- _Extract to read_:
The CPAC presidential straw poll results are also meaningless, but I remain convinced that Rand Paul is the man to beat in the Republican race, for all the reasons I have outlined previously, and also because he persists as an outlier in his party on foreign policy. Many on the right have noted after CPAC that Ted Cruz has now manufactured a distinction between himself and Paul by coming out for a more truculent foreign policy, closer to the neo-conservative John McCain-Lindsey Graham party norm than Paul’s far-less-interventionist stand. But that actually works to Paul’s benefit in a national race: In the same new WSJ-NBC poll I mentioned above, Democrats and Republicans agree about exactly one issue: They don’t want America to act on the Russia-Ukraine crisis. They really don’t want it — only 5 percent are in favor of unilateral American intervention.

As for the Tea Party’s demise in Texas (or anywhere else), again I must repeat myself: The Tea Party’s obituaries continue to be laughably premature. Whatever the waxing and waning of individual organizations that use the Tea Party rubric, the Tea Party ideology is alive and well in the Republican base. Tea Party ideology is the base. And Texas observers have rightfully had a lot of fun in mocking Eastern Corridor coverage of the Texas GOP primaries, as manifest in a Politico pronouncement (“The Texas tea party’s best days may be behind it”) and a Times headline (“Texas GOP Beats Back Challengers From Right”). Yes, the incumbent Republican Senator John Cornyn easily beat a crackpot far-right challenger, Steve Stockman, but in the most closely contested race for arguably the most powerful office in Texas, Lieutenant Governor, the Republican incumbent, the very conservative David Dewhurst, received only 28 percent of the vote, losing to the very far right Tea Party darling, State Senator Dan Patrick, who received 42 percent. (A runoff is yet to come). As goes Texas, so goes the GOP. The notion that the radicals in the party are going gently into the good night is a fantasy not only for liberals, but for mainstream conservative op-ed pundits who keep wanting to believe that the GOP is the party of Mitt Romney, Jeb Bush, and (the pre-scandal) Chris Christie. It’s the same crowd that thought Rudy Giuliani was a sure thing in 2008. (Jeb Bush fantasists, by the way, should check out a new Washington Post—ABC News poll finding that 48 percent of Americans would “definitely” not vote for him, a figure that dwarfs the negativity for both Hillary Clinton and Rand Paul by double digits.)

A number of prominent conservatives have spoken out against President Obama's Affordable Care Act–promoting appearance on Zach Galifianakis's mock talk show, "Between Two Ferns." Rush Limbaugh called it "devastating to the office." Texas Representative Randy Weber tweeted that it was a distraction from "finding answers re: #Benghazi." And Bill O'Reilly contended that "Abe Lincoln would not have done it." Is this what Obamacare opposition has come to?

Stored data entries:
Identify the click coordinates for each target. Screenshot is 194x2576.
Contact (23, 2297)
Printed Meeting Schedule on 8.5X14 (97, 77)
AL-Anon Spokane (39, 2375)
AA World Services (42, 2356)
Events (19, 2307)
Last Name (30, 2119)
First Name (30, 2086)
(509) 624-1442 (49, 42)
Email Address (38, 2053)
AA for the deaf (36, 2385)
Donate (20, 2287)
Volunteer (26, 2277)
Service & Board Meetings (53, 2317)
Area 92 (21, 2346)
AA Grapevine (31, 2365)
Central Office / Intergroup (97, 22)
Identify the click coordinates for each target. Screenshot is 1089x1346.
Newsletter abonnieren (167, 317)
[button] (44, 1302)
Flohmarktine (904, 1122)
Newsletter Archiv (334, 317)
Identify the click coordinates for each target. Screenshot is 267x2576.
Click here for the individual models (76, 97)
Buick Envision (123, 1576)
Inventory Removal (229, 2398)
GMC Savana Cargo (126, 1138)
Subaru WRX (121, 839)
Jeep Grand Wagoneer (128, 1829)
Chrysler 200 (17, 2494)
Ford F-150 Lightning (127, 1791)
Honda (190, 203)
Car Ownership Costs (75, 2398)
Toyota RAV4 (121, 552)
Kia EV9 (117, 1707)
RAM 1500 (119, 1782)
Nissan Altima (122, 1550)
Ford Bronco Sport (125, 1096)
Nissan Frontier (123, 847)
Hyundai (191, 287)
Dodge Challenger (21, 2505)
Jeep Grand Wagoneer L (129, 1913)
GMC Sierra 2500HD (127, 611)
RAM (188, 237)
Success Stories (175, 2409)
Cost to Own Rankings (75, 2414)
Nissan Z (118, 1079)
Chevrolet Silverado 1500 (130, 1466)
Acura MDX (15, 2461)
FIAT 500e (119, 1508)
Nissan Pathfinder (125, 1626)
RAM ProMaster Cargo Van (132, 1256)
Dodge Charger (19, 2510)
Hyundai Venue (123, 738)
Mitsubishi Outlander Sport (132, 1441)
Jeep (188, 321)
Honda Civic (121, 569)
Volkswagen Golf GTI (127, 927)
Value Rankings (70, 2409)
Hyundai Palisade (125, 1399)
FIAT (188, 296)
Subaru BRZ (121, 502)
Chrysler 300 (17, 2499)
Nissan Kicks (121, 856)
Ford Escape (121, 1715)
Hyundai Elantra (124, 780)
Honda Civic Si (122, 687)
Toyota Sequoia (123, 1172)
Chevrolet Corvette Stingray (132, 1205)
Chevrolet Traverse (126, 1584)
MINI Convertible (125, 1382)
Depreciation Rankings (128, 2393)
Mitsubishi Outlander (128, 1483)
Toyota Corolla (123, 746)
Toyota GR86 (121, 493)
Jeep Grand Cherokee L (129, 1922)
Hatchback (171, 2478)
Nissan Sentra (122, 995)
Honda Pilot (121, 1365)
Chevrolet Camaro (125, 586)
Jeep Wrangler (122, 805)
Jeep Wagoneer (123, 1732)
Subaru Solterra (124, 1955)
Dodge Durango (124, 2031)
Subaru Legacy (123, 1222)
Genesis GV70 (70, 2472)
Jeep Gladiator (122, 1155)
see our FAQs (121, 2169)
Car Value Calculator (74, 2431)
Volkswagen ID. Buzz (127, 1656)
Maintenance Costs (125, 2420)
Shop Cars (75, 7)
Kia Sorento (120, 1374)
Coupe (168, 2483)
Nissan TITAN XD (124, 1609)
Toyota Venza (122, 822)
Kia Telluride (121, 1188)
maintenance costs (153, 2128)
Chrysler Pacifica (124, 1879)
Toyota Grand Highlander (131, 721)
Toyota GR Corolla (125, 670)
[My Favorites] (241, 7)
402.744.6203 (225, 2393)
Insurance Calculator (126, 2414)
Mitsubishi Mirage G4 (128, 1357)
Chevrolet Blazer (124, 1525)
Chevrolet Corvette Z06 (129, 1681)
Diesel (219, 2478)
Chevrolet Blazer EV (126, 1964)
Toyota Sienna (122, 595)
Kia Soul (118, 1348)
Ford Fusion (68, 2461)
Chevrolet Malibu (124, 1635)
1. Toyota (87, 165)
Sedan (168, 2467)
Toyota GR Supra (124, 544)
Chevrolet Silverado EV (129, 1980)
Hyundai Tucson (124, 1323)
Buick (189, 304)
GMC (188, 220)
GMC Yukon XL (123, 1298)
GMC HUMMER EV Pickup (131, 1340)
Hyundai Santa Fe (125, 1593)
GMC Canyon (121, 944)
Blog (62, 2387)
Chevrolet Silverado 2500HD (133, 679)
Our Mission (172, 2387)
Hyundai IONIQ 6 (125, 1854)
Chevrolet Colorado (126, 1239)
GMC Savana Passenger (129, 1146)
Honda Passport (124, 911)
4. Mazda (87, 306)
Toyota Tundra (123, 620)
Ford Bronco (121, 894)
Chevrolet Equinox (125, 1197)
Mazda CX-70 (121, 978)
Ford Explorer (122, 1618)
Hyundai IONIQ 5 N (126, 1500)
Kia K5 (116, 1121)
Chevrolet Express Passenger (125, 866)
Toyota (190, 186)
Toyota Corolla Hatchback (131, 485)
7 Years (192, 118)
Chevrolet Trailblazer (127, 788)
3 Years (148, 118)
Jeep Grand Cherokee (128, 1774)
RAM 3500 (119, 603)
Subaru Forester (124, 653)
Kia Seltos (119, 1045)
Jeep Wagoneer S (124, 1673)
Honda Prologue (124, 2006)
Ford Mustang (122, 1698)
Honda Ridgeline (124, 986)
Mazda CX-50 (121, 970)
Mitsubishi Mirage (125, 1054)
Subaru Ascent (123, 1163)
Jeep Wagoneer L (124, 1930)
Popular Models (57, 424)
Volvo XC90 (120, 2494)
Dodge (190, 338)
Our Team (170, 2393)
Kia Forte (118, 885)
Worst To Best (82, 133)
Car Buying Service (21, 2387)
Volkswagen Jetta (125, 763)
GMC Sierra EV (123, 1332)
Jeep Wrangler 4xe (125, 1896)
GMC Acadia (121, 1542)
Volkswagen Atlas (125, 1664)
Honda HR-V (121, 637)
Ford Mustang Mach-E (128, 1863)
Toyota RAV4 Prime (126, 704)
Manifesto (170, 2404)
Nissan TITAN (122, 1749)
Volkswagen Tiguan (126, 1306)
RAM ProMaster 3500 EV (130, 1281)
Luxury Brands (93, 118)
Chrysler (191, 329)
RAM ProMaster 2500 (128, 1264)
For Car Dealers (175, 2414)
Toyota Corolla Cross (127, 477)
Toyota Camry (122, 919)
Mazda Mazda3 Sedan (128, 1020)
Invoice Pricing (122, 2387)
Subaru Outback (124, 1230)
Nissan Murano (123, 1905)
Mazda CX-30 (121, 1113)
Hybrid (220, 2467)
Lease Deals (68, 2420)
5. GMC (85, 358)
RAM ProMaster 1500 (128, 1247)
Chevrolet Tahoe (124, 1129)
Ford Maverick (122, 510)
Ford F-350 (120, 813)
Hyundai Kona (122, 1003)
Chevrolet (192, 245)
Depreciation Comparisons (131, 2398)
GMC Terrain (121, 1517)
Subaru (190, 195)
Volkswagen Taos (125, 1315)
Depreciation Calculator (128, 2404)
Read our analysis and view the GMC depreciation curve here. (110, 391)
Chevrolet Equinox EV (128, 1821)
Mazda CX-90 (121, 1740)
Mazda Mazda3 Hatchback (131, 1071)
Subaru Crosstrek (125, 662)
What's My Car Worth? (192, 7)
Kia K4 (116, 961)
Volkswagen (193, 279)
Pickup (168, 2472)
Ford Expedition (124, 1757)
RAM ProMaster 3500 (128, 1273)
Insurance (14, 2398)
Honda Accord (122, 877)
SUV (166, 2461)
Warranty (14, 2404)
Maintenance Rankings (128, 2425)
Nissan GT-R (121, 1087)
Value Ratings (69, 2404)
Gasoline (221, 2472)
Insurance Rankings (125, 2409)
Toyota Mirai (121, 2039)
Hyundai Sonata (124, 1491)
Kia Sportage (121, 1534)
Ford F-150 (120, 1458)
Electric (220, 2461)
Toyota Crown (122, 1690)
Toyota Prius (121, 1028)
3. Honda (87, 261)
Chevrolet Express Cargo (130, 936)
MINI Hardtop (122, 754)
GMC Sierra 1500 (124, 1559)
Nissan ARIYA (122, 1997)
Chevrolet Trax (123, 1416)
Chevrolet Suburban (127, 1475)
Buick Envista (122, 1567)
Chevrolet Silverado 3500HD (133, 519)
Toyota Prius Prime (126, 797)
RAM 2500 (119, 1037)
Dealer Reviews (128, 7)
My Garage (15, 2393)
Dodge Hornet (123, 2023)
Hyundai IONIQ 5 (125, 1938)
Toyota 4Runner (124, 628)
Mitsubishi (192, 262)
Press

- _Exercise details_:
From the political commentary above, list every candidate the text names in its discussion of the Texas GOP primaries.

- _Solved exercise_:
- John Cornyn
- Steve Stockman
- David Dewhurst
- Dan Patrick